EXERCISE BRIEF
Reproduce every line from the start of the records through the line containing "lernen.weka.de (219, 2042)", both ends included. Multiply each coordinate in the answers by 0.65 and round it to a whole number, rounding halves up. Leave all other text and numbers unchanged, and give no lines beyond that range.

ROWS
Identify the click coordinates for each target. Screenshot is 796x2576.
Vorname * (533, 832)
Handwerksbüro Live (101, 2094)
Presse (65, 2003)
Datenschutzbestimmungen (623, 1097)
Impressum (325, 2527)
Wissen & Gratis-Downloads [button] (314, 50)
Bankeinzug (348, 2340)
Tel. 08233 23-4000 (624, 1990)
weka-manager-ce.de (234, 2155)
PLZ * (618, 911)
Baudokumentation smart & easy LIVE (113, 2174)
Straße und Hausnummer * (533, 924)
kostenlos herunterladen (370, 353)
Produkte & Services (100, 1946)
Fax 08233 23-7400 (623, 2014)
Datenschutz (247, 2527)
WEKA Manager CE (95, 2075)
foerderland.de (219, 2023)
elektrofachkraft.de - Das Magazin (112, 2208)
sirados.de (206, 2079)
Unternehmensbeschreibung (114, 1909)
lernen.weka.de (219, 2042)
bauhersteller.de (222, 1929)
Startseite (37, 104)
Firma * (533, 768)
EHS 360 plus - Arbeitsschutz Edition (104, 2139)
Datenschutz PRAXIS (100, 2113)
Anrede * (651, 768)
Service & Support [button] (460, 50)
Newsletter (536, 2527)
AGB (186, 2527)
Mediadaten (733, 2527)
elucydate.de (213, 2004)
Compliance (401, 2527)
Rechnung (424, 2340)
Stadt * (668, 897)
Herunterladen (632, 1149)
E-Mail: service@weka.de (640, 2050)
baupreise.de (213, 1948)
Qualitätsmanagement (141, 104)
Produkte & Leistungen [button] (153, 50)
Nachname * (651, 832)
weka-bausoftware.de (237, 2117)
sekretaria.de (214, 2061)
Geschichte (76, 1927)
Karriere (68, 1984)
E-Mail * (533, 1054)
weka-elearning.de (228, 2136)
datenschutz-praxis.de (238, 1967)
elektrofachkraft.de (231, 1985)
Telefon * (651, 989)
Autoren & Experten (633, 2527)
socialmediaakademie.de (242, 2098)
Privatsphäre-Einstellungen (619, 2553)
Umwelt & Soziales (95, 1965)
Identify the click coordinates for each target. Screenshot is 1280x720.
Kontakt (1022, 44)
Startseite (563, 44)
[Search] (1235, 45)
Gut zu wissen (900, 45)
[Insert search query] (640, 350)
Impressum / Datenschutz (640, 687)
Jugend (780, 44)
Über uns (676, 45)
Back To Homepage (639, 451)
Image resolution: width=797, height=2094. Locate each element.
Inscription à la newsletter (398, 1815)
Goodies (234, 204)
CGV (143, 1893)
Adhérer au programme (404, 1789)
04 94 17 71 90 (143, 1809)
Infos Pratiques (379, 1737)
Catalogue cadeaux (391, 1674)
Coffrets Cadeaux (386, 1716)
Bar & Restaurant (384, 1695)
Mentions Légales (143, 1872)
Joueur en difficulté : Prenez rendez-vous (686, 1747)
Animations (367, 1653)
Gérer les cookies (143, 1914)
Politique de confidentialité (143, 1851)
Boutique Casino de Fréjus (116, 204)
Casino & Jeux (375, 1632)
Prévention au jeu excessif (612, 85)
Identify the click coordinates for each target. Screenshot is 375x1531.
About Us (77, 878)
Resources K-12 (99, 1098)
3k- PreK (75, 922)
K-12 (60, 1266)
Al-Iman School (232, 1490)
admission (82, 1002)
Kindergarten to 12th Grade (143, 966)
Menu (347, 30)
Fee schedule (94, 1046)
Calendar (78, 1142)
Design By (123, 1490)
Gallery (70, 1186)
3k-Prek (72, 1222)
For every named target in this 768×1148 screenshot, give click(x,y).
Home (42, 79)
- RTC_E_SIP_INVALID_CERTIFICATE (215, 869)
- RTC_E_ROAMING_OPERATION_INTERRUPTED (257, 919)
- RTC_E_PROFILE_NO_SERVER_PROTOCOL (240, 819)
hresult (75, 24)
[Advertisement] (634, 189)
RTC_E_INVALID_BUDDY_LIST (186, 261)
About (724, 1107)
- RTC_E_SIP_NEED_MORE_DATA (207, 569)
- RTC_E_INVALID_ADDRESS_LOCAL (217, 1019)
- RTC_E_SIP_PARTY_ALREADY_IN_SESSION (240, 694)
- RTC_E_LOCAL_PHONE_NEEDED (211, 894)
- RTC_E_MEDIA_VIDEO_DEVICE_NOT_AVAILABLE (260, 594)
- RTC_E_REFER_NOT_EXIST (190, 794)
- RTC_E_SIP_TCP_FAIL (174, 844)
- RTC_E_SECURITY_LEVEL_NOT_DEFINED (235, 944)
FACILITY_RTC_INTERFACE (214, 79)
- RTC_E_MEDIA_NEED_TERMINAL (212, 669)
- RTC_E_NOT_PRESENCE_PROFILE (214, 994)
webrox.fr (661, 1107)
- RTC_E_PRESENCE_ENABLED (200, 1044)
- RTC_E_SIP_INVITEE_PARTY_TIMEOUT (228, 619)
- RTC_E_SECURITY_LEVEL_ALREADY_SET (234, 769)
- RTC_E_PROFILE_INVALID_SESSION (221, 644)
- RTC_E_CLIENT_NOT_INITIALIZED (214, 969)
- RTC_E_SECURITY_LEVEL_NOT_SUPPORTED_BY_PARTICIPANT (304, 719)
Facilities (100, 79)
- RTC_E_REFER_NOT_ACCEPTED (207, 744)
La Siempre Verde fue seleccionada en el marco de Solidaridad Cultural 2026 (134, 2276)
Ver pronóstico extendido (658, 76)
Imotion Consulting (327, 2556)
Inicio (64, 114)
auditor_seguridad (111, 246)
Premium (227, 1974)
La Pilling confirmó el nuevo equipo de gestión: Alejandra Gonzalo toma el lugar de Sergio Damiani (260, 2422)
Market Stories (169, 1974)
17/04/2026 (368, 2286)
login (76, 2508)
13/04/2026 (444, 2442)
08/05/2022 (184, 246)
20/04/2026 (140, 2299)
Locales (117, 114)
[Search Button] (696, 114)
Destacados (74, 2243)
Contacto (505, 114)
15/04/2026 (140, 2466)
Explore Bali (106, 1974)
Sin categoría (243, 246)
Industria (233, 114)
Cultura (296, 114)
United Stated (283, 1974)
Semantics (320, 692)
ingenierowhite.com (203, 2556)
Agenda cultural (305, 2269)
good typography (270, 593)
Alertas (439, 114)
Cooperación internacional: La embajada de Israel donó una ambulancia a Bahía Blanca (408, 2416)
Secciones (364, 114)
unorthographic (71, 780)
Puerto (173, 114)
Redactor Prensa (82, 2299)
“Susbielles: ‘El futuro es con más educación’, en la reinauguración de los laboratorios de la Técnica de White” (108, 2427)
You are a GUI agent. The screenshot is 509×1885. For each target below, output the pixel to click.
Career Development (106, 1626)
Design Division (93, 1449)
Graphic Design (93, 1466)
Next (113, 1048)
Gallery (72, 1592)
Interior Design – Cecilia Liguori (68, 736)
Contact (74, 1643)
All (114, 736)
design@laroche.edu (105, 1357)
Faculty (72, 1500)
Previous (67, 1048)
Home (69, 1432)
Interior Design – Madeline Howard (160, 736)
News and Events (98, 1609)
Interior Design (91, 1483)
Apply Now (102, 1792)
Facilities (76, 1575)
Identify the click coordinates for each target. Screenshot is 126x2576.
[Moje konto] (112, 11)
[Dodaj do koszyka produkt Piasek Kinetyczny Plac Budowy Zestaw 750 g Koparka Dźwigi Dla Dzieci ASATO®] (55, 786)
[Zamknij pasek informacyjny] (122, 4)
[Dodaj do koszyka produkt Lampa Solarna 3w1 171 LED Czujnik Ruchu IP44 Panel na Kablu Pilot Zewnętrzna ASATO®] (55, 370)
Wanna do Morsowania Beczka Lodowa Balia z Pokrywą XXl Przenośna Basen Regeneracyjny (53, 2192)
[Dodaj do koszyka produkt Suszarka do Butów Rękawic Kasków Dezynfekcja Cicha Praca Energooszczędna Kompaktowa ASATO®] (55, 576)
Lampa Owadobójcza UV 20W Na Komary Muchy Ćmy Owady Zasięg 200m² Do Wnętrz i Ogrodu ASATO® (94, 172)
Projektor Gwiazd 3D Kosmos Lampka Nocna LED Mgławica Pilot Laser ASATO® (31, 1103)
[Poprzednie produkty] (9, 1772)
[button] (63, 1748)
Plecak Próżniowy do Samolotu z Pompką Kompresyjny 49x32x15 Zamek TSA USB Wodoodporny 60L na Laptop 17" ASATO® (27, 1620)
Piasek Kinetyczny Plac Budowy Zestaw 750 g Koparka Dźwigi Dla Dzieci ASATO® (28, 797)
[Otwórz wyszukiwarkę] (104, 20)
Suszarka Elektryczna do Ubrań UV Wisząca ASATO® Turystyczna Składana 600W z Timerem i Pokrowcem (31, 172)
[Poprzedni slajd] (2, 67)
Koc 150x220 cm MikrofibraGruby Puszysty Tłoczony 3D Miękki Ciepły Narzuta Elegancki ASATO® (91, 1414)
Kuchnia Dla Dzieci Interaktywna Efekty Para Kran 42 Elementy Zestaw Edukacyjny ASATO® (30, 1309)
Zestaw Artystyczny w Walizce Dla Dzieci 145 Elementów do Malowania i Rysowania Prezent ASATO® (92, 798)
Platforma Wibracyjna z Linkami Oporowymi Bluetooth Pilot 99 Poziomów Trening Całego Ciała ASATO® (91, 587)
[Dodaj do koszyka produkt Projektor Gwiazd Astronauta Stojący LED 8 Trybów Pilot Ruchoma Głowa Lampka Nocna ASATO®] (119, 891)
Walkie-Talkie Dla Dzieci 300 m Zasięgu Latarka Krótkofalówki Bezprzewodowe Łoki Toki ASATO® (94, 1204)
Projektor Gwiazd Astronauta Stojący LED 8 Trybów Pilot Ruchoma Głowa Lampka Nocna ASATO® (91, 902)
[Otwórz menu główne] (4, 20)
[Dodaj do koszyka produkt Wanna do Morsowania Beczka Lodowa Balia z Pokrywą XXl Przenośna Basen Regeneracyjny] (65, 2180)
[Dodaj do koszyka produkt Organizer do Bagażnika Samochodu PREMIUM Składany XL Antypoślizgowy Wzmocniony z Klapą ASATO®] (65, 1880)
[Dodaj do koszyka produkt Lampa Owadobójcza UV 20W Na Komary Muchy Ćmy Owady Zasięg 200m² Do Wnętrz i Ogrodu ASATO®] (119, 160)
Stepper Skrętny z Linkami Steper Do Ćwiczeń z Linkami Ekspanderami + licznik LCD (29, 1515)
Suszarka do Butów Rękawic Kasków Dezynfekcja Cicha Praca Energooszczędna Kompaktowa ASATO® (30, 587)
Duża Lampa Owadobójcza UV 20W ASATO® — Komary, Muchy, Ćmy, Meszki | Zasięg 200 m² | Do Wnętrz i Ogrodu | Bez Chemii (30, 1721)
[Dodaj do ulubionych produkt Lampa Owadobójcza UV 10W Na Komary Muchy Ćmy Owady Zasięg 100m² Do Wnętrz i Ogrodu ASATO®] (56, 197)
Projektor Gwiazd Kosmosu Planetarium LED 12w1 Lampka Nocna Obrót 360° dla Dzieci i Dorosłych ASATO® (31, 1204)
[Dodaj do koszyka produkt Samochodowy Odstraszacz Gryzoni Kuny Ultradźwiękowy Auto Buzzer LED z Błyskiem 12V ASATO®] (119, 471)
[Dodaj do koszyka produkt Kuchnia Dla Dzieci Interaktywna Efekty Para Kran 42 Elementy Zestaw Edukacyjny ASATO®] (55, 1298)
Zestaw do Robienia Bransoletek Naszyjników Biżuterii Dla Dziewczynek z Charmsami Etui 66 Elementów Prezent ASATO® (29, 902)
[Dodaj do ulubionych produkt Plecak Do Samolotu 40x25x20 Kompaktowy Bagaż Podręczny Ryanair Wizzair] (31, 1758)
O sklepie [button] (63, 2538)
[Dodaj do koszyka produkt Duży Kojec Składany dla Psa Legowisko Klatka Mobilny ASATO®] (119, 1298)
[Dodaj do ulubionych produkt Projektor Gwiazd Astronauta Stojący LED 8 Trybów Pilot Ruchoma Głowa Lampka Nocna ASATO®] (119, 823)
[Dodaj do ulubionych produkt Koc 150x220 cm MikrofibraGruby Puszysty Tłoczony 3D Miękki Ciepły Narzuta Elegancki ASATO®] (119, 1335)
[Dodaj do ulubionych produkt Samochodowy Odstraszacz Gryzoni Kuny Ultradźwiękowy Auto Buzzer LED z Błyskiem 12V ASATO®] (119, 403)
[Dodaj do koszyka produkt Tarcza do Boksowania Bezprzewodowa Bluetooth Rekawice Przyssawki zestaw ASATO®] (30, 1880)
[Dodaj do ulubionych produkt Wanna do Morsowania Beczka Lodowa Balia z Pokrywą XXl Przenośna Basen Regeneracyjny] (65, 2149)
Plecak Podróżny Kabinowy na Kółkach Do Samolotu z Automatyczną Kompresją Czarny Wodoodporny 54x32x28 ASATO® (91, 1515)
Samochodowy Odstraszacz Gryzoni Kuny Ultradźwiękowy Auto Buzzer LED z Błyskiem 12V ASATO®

WRITTEN ANSWER
Identify the click coordinates for each target. Screenshot is 796x2576.
Vorname * (346, 541)
Handwerksbüro Live (66, 1361)
Presse (42, 1302)
Datenschutzbestimmungen (405, 713)
Impressum (211, 1643)
Wissen & Gratis-Downloads [button] (204, 33)
Bankeinzug (226, 1521)
Tel. 08233 23-4000 (406, 1294)
weka-manager-ce.de (152, 1401)
PLZ * (402, 592)
Baudokumentation smart & easy LIVE (73, 1413)
Straße und Hausnummer * (346, 601)
kostenlos herunterladen (241, 229)
Produkte & Services (65, 1265)
Fax 08233 23-7400 (405, 1309)
Datenschutz (161, 1643)
WEKA Manager CE (62, 1349)
foerderland.de (142, 1315)
elektrofachkraft.de - Das Magazin (73, 1435)
sirados.de (134, 1351)
Unternehmensbeschreibung (74, 1241)
lernen.weka.de (142, 1327)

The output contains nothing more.